WORK REQUIRED. Could you repeat the records below exactly as written?

Stored records.
++++++++++

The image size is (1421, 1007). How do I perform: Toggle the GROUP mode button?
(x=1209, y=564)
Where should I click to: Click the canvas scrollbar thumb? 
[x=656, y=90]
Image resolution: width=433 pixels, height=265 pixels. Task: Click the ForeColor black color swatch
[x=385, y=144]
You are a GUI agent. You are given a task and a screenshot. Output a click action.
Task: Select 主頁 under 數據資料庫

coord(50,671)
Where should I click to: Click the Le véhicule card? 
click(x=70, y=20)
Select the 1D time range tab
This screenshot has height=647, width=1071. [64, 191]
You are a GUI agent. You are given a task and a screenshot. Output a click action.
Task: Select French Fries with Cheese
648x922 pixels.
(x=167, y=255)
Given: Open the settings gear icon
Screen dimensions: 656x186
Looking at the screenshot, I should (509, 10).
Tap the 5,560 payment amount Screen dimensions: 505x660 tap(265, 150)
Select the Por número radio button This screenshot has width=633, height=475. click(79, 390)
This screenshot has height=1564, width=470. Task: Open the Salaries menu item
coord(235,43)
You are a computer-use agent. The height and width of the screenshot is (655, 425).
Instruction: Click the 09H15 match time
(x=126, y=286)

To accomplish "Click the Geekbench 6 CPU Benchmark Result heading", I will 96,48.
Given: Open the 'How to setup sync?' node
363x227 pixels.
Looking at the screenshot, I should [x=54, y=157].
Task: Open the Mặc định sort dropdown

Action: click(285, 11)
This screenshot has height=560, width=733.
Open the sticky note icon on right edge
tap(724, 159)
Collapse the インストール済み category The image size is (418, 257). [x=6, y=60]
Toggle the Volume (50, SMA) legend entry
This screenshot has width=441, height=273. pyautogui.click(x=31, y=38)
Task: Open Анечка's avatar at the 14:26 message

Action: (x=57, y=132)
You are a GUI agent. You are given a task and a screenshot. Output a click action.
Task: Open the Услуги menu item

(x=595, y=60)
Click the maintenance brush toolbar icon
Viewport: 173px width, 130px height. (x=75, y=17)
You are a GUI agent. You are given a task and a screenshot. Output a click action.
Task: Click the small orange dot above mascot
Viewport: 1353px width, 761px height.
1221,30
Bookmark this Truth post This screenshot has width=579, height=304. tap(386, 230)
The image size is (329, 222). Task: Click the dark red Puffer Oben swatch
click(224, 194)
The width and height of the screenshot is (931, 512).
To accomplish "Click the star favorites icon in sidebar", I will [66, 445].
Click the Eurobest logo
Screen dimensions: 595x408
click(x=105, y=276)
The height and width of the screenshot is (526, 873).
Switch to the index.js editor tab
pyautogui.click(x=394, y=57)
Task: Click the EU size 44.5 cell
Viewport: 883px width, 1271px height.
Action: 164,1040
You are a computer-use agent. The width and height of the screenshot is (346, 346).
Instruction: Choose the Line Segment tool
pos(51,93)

++++++++++

TASK SOLUTION.
The image size is (1421, 1007). How do I perform: Toggle the GROUP mode button?
(x=1209, y=564)
Where should I click to: Click the canvas scrollbar thumb? 
[x=656, y=90]
Image resolution: width=433 pixels, height=265 pixels. Task: Click the ForeColor black color swatch
[x=385, y=144]
You are a GUI agent. You are given a task and a screenshot. Output a click action.
Task: Select 主頁 under 數據資料庫

coord(50,671)
Where should I click to: Click the Le véhicule card? 
click(x=70, y=20)
Select the 1D time range tab
This screenshot has height=647, width=1071. [64, 191]
You are a GUI agent. You are given a task and a screenshot. Output a click action.
Task: Select French Fries with Cheese
648x922 pixels.
(x=167, y=255)
Given: Open the settings gear icon
Screen dimensions: 656x186
Looking at the screenshot, I should (509, 10).
Tap the 5,560 payment amount Screen dimensions: 505x660 tap(265, 150)
Select the Por número radio button This screenshot has width=633, height=475. click(79, 390)
This screenshot has height=1564, width=470. Task: Open the Salaries menu item
coord(235,43)
You are a computer-use agent. The height and width of the screenshot is (655, 425).
Instruction: Click the 09H15 match time
(x=126, y=286)

To accomplish "Click the Geekbench 6 CPU Benchmark Result heading", I will 96,48.
Given: Open the 'How to setup sync?' node
363x227 pixels.
Looking at the screenshot, I should [x=54, y=157].
Task: Open the Mặc định sort dropdown

Action: click(285, 11)
This screenshot has height=560, width=733.
Open the sticky note icon on right edge
tap(724, 159)
Collapse the インストール済み category The image size is (418, 257). [x=6, y=60]
Toggle the Volume (50, SMA) legend entry
This screenshot has width=441, height=273. pyautogui.click(x=31, y=38)
Task: Open Анечка's avatar at the 14:26 message

Action: (x=57, y=132)
You are a GUI agent. You are given a task and a screenshot. Output a click action.
Task: Open the Услуги menu item

(x=595, y=60)
Click the maintenance brush toolbar icon
Viewport: 173px width, 130px height. (x=75, y=17)
You are a GUI agent. You are given a task and a screenshot. Output a click action.
Task: Click the small orange dot above mascot
Viewport: 1353px width, 761px height.
1221,30
Bookmark this Truth post This screenshot has width=579, height=304. tap(386, 230)
The image size is (329, 222). Task: Click the dark red Puffer Oben swatch
click(224, 194)
The width and height of the screenshot is (931, 512).
To accomplish "Click the star favorites icon in sidebar", I will [66, 445].
Click the Eurobest logo
Screen dimensions: 595x408
click(x=105, y=276)
The height and width of the screenshot is (526, 873).
Switch to the index.js editor tab
pyautogui.click(x=394, y=57)
Task: Click the EU size 44.5 cell
Viewport: 883px width, 1271px height.
Action: 164,1040
You are a computer-use agent. The width and height of the screenshot is (346, 346).
Instruction: Choose the Line Segment tool
pos(51,93)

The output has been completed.